Salty, you don't have any grasp of the issues. Which are discussed in great length a great many times in a great many places on the web and even in this forum.
What you bought is a California state registered
motor vehicle. Makes no difference that it is a boat. The boat has no national flag or national title. Whether
Mexico will recognize the state papers, from what I've been told is a matter of who you meet at the border. Since
Mexico sees a lot of traffic from California, they tend to accept it. I have no idea what the legalities are.
If you don't actually reside at the residence address you provided...most states require you to update them with any change within ten days or a similar short period. Around the same time, your insurance becomes void as well, since the address you provided is no longer yours.

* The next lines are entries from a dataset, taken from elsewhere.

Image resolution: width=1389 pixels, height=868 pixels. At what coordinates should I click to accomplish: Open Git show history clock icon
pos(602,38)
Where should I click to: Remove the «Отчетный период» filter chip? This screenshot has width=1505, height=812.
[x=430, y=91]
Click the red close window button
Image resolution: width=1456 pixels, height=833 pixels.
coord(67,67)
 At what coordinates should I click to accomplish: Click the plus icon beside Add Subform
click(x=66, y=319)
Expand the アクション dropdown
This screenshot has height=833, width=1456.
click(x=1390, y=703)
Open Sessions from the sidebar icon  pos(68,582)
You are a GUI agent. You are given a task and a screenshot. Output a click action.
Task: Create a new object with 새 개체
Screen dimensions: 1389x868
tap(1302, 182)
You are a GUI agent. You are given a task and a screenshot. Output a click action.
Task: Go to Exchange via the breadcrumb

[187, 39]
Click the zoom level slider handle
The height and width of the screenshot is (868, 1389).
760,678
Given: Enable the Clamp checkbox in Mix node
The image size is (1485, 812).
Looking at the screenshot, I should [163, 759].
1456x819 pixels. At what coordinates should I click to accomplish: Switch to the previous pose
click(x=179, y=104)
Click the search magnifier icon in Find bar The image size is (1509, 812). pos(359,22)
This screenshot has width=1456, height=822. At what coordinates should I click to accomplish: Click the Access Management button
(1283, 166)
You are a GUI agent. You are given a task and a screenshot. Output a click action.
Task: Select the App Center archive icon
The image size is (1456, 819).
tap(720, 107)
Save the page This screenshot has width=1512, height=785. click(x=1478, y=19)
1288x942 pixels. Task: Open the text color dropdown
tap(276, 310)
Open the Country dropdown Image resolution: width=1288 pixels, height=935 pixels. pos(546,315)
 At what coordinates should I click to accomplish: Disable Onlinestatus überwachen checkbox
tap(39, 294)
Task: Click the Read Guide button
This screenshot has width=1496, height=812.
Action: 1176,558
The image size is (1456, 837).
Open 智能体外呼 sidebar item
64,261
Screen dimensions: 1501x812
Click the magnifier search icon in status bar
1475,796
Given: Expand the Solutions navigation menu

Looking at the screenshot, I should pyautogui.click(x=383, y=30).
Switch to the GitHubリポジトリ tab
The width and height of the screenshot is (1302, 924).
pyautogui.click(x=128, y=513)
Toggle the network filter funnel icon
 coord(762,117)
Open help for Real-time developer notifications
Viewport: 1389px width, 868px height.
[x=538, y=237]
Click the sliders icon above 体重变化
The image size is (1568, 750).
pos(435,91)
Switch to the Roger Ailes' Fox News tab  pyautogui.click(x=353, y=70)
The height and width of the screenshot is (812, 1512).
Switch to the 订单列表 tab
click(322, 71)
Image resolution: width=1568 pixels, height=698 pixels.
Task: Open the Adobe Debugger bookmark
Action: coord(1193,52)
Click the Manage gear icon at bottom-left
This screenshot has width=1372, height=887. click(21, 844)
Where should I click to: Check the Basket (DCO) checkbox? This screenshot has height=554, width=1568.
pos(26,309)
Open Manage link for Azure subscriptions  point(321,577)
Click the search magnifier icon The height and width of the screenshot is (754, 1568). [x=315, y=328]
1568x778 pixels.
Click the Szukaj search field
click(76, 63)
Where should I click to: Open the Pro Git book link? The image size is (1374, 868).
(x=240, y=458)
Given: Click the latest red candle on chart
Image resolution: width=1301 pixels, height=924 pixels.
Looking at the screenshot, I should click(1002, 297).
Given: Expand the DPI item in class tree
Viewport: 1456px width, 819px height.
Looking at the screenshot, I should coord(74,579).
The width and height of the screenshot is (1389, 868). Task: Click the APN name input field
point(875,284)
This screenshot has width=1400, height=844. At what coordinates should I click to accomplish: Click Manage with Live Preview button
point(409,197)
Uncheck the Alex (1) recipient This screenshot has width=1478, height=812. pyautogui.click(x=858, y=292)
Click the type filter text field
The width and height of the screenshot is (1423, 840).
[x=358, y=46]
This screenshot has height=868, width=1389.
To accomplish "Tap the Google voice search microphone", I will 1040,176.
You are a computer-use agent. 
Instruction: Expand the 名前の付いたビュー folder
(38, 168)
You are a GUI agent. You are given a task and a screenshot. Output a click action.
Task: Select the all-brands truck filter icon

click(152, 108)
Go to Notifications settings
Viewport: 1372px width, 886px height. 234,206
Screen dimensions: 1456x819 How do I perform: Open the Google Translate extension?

Mexican insurance? I don't know.
Tax, I can tell you about. The
sale took place in California, while you were showing a California residential address, so the sales tax became due and payable to and in California. If the sale had taken place outside California waters, or if the boat had been exported within a set time frame, you might have been able to get that exempted as well. Rules vary in each state, I don't know the
current ones in California.
If you just gave the
broker your California residence and didn't fill him in on all the details, he'd have no reason to discuss any of this with you. If you told the insurer "Well, I don't really live there, I live in the UK" you would definitely be treated differently. As a UK resident with a boat in Mexico, no matter how it got there, you'd probably need your cruising area extended from "nearshore" to "global" and thepremiums would go up to match.
Mexico? Deserved or undeserved, has a reputation in the US for being sometimes very casual about very many things. Although if you have a car and the insurance on it is't completely in order, a slight
accident can result in longer discussions from the jail cell. I hae no idea how they'd treat invalid
marine insurance, but I'd suggest you start asking questions from the people who have to enforce these things, and tell them the longer story.
Or, just keep flying under the
radar and be very careful about how you do it.